El violinista, sobre los tejados de Vitebsk mientras toca, parece un santo con revestimiento moderno y su Rabino enigmático, melancólicamente espiritual, parece marcado por los tormentos de su pueblo y las divinas revelaciones.
Tanto su pintura como las ilustraciones gráficas de Chagall, muy pictóricas, para textos de Gógol, Lafontaine o la Biblia traspasan las fronteras entre lo visible y lo invisible. En ese sentido su arte sí es surrealista, pese a sus pocas similitudes claras con las yuxtaposiciones intelectuales y conscientemente impactantes de los ligados a aquel movimiento.

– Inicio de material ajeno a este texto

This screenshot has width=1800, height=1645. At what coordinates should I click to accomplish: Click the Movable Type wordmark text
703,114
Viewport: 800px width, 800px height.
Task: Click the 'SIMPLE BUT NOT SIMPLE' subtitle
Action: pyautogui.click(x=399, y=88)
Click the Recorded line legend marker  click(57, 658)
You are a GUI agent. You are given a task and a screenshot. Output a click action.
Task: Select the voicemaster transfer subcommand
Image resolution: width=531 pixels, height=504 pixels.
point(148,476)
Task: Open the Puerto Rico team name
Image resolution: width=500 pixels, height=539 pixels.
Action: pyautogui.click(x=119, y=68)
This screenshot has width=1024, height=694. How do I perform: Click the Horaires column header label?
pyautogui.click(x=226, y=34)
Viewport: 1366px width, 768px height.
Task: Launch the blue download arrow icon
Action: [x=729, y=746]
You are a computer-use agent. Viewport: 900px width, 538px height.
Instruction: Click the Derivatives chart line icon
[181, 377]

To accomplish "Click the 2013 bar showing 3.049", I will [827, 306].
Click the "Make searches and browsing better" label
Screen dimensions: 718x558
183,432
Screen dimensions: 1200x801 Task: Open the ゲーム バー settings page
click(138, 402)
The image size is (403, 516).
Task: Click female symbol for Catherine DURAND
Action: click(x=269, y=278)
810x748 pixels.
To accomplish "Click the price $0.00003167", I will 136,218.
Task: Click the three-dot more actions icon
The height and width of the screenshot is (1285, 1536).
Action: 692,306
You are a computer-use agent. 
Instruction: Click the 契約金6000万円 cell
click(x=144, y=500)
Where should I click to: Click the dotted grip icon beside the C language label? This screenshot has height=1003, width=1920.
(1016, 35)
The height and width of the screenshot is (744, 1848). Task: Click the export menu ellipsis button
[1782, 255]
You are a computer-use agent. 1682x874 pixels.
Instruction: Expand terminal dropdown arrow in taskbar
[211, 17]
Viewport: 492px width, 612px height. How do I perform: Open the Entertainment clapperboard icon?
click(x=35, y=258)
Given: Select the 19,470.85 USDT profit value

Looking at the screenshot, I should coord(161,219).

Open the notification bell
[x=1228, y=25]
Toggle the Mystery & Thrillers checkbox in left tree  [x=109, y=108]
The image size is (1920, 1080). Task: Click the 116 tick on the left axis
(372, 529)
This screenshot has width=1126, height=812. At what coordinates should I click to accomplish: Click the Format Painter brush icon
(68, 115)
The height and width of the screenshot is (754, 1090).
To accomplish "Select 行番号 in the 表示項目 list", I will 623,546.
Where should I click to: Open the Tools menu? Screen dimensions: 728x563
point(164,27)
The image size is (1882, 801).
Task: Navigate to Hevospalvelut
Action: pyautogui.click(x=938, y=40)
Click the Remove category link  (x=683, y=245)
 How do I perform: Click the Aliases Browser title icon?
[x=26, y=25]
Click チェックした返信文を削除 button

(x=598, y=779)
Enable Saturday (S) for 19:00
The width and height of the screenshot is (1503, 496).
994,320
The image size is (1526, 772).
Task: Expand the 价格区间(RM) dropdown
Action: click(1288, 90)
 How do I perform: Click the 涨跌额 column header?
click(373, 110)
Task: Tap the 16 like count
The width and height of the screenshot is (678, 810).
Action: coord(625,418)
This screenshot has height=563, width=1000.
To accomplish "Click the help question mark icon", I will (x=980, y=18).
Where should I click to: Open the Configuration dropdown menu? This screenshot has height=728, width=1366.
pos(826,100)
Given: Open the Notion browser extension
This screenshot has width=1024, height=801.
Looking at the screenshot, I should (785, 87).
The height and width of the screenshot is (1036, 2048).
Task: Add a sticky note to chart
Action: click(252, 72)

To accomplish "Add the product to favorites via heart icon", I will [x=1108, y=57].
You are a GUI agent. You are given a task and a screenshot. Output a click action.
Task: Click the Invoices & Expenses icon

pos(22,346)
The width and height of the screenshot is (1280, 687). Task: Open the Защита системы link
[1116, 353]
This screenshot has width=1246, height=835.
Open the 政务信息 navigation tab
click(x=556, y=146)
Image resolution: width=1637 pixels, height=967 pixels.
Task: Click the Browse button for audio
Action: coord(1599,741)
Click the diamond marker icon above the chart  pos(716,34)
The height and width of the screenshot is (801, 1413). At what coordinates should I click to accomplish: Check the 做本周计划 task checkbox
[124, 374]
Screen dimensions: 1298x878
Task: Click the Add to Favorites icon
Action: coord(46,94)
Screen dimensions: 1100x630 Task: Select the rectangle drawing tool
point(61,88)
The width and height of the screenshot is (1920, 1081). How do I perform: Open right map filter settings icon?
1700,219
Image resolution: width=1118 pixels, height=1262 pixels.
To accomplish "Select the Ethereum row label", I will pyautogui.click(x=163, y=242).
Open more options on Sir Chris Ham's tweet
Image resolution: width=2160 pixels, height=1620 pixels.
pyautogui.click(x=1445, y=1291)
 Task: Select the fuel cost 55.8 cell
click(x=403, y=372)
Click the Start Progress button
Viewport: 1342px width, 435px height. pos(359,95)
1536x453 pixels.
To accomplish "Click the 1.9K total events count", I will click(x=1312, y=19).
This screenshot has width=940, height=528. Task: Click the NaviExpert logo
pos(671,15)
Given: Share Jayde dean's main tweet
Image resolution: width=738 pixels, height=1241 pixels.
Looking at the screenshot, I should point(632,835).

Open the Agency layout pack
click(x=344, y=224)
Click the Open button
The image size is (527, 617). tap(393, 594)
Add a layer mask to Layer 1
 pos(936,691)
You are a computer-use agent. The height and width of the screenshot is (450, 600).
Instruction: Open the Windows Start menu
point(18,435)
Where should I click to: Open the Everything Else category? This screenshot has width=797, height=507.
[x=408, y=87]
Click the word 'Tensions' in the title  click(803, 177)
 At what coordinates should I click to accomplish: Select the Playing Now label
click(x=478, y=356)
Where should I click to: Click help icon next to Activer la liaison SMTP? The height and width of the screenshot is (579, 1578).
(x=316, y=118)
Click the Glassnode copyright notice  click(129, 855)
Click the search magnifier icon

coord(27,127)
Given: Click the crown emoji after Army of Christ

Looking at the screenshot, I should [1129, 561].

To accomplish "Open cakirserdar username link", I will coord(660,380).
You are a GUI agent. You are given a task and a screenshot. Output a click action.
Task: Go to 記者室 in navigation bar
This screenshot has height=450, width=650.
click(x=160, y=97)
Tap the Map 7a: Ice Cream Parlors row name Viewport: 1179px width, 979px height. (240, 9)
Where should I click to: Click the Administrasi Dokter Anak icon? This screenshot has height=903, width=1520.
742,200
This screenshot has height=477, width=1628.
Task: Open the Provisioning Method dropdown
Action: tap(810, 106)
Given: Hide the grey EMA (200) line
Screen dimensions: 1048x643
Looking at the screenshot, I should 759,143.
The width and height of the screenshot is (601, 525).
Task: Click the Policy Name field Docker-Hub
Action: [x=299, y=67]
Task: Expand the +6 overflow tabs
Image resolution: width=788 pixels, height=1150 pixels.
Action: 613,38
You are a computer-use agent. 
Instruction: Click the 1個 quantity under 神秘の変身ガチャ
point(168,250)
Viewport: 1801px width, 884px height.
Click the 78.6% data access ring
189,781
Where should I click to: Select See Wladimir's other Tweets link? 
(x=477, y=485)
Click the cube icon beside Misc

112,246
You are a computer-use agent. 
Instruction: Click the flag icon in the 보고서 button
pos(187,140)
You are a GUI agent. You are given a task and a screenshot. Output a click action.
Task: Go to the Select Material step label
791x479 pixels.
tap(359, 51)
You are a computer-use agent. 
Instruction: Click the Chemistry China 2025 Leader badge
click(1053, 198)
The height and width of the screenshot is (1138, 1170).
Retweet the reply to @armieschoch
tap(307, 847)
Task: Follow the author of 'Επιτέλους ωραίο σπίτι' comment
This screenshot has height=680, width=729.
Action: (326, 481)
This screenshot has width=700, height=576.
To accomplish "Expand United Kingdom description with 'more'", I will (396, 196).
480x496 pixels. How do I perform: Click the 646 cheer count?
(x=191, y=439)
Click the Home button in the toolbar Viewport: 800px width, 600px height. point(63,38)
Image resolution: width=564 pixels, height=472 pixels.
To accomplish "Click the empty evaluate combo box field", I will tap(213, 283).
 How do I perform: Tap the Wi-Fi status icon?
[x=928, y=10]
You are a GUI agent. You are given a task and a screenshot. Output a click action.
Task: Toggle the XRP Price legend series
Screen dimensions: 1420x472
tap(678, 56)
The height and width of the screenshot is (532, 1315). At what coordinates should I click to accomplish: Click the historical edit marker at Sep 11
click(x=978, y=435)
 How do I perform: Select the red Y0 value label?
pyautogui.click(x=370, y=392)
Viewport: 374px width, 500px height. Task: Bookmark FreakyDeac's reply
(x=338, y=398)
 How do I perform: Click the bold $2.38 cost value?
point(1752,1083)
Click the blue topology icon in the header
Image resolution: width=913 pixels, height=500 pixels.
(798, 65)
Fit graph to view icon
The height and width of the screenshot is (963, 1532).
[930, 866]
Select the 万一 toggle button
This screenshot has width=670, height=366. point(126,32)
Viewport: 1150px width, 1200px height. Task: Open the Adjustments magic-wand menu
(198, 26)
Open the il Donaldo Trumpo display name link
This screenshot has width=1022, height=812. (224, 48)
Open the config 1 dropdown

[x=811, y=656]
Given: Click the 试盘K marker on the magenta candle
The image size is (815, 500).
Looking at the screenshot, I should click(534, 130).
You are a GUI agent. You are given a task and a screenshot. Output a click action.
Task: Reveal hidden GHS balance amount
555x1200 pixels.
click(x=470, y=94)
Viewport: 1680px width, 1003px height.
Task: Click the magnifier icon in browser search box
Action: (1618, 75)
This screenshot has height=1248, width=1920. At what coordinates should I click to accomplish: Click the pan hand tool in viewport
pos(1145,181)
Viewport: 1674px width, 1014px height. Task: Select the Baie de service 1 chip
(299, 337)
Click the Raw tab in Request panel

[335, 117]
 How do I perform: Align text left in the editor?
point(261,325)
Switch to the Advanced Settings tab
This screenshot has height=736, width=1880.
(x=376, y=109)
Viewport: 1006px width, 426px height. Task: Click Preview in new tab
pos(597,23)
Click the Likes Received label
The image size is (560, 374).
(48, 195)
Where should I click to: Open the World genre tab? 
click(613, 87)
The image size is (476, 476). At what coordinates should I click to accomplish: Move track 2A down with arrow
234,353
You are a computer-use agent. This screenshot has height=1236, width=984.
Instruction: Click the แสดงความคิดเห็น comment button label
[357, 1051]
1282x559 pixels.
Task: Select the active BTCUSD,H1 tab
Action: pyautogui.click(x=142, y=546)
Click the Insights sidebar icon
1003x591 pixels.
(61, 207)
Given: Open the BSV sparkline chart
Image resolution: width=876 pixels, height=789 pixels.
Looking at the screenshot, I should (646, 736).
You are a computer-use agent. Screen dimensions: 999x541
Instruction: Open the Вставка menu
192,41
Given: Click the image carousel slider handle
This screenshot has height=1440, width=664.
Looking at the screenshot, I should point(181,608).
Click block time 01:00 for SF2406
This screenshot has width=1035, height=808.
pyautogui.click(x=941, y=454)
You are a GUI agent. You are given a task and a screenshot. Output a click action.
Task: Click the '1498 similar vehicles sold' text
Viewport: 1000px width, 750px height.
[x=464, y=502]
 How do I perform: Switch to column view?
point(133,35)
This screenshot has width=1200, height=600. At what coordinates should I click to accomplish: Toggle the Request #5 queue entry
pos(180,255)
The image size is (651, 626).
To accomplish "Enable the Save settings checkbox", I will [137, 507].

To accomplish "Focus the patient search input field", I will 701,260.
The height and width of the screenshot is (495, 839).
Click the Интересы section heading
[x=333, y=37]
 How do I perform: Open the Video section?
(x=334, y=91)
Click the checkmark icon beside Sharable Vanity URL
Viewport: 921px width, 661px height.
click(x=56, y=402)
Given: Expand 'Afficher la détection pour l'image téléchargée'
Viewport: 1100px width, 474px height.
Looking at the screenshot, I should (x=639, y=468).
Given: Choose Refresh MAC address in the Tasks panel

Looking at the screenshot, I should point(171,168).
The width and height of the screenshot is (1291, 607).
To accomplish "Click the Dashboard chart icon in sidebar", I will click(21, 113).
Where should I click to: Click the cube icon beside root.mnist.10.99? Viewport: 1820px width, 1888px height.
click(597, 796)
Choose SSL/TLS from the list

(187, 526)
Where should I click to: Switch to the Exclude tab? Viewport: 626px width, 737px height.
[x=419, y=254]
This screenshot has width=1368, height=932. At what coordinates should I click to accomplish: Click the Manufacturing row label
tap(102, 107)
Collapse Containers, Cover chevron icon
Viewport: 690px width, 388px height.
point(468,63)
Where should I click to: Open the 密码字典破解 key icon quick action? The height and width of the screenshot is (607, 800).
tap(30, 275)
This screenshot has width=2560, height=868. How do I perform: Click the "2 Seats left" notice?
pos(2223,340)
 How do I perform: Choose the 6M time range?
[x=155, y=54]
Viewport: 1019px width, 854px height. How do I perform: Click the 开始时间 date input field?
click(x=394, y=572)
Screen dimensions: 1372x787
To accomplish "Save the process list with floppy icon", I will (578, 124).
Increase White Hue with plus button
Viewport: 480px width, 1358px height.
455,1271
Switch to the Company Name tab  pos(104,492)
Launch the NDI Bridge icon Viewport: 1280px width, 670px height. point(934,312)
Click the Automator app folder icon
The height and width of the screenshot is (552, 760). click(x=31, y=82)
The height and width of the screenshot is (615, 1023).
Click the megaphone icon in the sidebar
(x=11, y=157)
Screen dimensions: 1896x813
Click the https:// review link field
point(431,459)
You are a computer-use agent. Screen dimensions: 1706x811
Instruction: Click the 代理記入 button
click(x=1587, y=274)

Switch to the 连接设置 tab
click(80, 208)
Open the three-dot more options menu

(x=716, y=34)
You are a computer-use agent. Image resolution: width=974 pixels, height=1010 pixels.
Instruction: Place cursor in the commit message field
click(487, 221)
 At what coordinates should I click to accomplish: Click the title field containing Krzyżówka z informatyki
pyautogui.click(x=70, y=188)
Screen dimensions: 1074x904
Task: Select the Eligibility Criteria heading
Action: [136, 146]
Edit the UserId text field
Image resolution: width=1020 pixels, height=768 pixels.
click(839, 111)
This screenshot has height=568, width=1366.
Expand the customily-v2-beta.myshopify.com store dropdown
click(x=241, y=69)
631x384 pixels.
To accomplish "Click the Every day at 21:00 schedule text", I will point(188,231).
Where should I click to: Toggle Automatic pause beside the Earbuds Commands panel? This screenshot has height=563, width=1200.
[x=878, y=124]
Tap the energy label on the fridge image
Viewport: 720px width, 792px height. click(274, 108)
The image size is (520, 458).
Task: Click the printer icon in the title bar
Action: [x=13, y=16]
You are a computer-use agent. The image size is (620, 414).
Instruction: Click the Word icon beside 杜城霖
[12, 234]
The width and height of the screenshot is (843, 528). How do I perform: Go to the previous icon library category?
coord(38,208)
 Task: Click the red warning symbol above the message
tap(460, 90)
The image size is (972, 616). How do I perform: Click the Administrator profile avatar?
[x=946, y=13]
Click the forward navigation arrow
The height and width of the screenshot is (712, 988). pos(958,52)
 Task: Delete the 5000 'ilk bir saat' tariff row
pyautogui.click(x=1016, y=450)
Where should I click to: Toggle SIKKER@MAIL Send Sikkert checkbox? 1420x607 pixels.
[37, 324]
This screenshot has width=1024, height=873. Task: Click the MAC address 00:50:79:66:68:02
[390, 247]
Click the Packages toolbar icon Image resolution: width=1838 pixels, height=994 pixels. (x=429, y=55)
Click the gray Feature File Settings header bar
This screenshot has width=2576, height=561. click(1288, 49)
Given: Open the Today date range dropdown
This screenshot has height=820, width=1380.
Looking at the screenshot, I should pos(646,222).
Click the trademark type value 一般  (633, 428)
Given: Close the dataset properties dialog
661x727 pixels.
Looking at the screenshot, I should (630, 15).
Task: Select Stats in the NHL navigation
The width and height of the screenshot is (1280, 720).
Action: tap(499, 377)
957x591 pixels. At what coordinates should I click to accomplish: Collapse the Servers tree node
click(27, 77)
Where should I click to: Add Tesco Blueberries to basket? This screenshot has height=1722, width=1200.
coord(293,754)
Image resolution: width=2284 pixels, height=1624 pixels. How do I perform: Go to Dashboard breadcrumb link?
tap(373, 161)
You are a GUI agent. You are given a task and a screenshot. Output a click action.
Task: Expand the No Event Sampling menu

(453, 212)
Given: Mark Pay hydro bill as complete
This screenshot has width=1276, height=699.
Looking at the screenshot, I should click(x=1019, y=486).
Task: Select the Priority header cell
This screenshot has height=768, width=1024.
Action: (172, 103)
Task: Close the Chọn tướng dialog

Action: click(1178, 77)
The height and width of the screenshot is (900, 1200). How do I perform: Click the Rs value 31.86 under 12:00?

El color lo utiliza de forma simbólica, en especial ese violeta místico que todo lo inunda, pero también el rojo luminoso, el azul cerúleo, el verde brillante… Esa emocionante gama cromática fascinó también a los expresionistas, quienes, como los surrealistas y en menor medida los cubistas, vieron en Chagall a un compañero espiritual.
En 1914 algunas de sus obras se expusieron en la galería Sturm berlinesa y tuvieron un éxito importante (alcanzaron, además, precios elevados); el poeta Ludwig Rubiner llegó a decir entonces que los cuadros de Chagall habían iniciado el expresionismo. Efectivamente, el de Vitebsk no se preocupó demasiado por el lado comercial del arte: Estoy seguro de que Rembrandt me ama, escribió en su autobiografía.